The object recognition system as described in claim 4, wherein: the processing unit selects a single matching object feature data that has the highest degree of match with the appearance of the object to be identified from the object feature data, and then generates the feature recognition result, and the feature recognition result includes the object name data corresponding to the matching object feature data; the processing unit first uses the optical character recognition model to determine whether there is text information on the object to be identified in the photographic result, and if the determination result is yes, obtains the key text data from the text information, and, after the processing unit has identified the key text data In this case, the processing unit first selects a single matching object name data with the highest degree of matching with the key text data from the object name data, and then generates the product name recognition result, and the product name recognition result includes the matching object name data; and if the processing unit determines that the text information exists on the object to be identified, the processing unit will use the object name data included in the product name recognition result as the target object name data; if the processing unit determines that the text information does not exist on the object to be identified, the processing unit will use the object name data included in the feature recognition result as the target object name data.

As described in claim 4, the object recognition system, wherein the processing unit first uses the optical character recognition model to determine whether text information consisting of multiple characters exists on the object to be identified in the photographic result, and if the determination result is yes, extracts at least a portion of the text information as the key text data based on the size and/or position of the characters in the photographic result.

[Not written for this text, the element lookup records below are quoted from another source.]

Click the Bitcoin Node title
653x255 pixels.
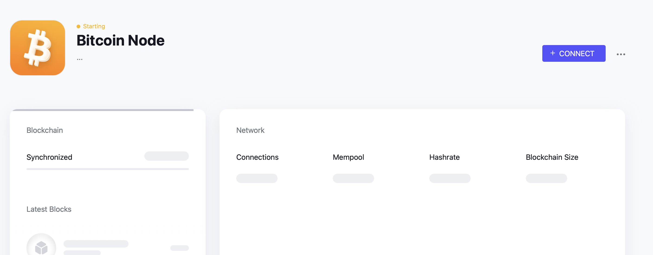point(120,40)
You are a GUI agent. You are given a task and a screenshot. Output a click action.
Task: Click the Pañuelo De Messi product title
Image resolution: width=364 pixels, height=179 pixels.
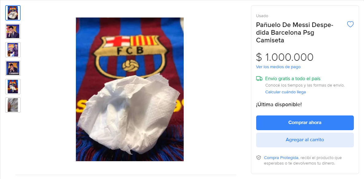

A computer program product includes an application program, which includes an appearance feature matching model implemented based on image recognition technology, an optical character recognition model, and a text relevance analysis model with text processing capabilities. When a computer device obtains a feature data set and a product name data set, when the electronic device loads and runs the application program, the application program enables the computer device to implement the object identification method as described in any one of claims 1 to 3, wherein the feature data set includes multiple object feature data corresponding to multiple object types, and the product name data set includes multiple object name data corresponding to the object types and corresponding to the object feature data.